Por datos que tengo a la vista puedo afirmar que una ley del año 1881 ha dispuesto la creación de 50 escuelas para la enseñanza media o secundaria de las jóvenes, a la vez que ha confirmado la relativa a las escuelas normales, en las que se forman maestras, regentes e institutrices. El Estado se había limitado antes, y solo desde 1870, a consignar en el presupuesto un crédito de 50.000 pesetas, aplicado a subvencionar las escuelas de aquel grado, o las primarias superiores o de programa extenso.

Lo que preferentemente ha preocupado a los poderes de Bélgica es la enseñanza popular. Hay casi tantas institutrices como instructores en las escuelas primarias oficiales; el programa de estudios y de exámenes es casi el mismo para los dos sexos, excepto los trabajos manuales, que son enseñados en las escuelas de niñas. Las escuelas Jardines de la infancia, según el método de Froebel, que son hoy numerosas, están siempre dirigidas por institutrices. Hay escuelas medias para mujeres y para hombres en les grandes distritos donde la enseñanza es muy extensa, y se da por instructores e institutrices nombrados, previo examen, por el Ministro de Instrucción pública. Las Escuelas de párvulos, que son 821, a las que asisten 6.386 alumnos, están dirigidas por institutrices, llamadas preferentemente a prestar este servicio.

Concurren las mujeres desde 1830 a las Universidades de Bruselas, de Lieja y de Gante, aumentando cada año el número de las que en ellas se presentan y sufriendo exámenes muy rigurosos.

¿Cómo podía ser ajena al movimiento general de progreso iniciado actualmente en el sexo hermoso la inteligente reina de Bélgica?

Hoy podemos proclamar muy alto la reivindicación de la mujer; las añejas preocupaciones se vencieron; las malévolas sátiras de los impugnadores de la mujer han sido destruidas desde que un público ilustrado ha oído con respeto y complacencia las elegantes disertaciones literarias de Isabel de Rumania, la elocuente palabra de algunas mujeres en el Ateneo de Madrid y las notables conferencias históricas de Rosa Cleveland en Nueva York.

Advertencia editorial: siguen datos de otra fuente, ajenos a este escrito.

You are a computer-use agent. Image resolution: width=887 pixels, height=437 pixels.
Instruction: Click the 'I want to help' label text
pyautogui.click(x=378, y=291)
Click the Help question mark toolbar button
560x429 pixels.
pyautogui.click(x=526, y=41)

La erudita hermana del Presidente de la República norteamericana, al convertirse en cantora de Fulton y Washington y en apologista de Franklin, Hamilton, Lincoln y Garfield, ha hecho algo más que lucir su fácil palabra, ha llevado guirnaldas de laurel al altar de las glorias americanas.

La reina de Bélgica protege a las artistas, cultiva la música, impulsa el progreso femenino y es hábil diplomática.

Su mayor mérito es haber sabido inspirar tan gran veneración al pueblo belga, a pesar de ser extranjera.

La historia guardará los nombres de las tres diplomáticas, cuyas siluetas he bosquejado, entre los muy eminentes de las Duquesas de Chevreuse, Longueville, Montpensier, Rohan y Maine.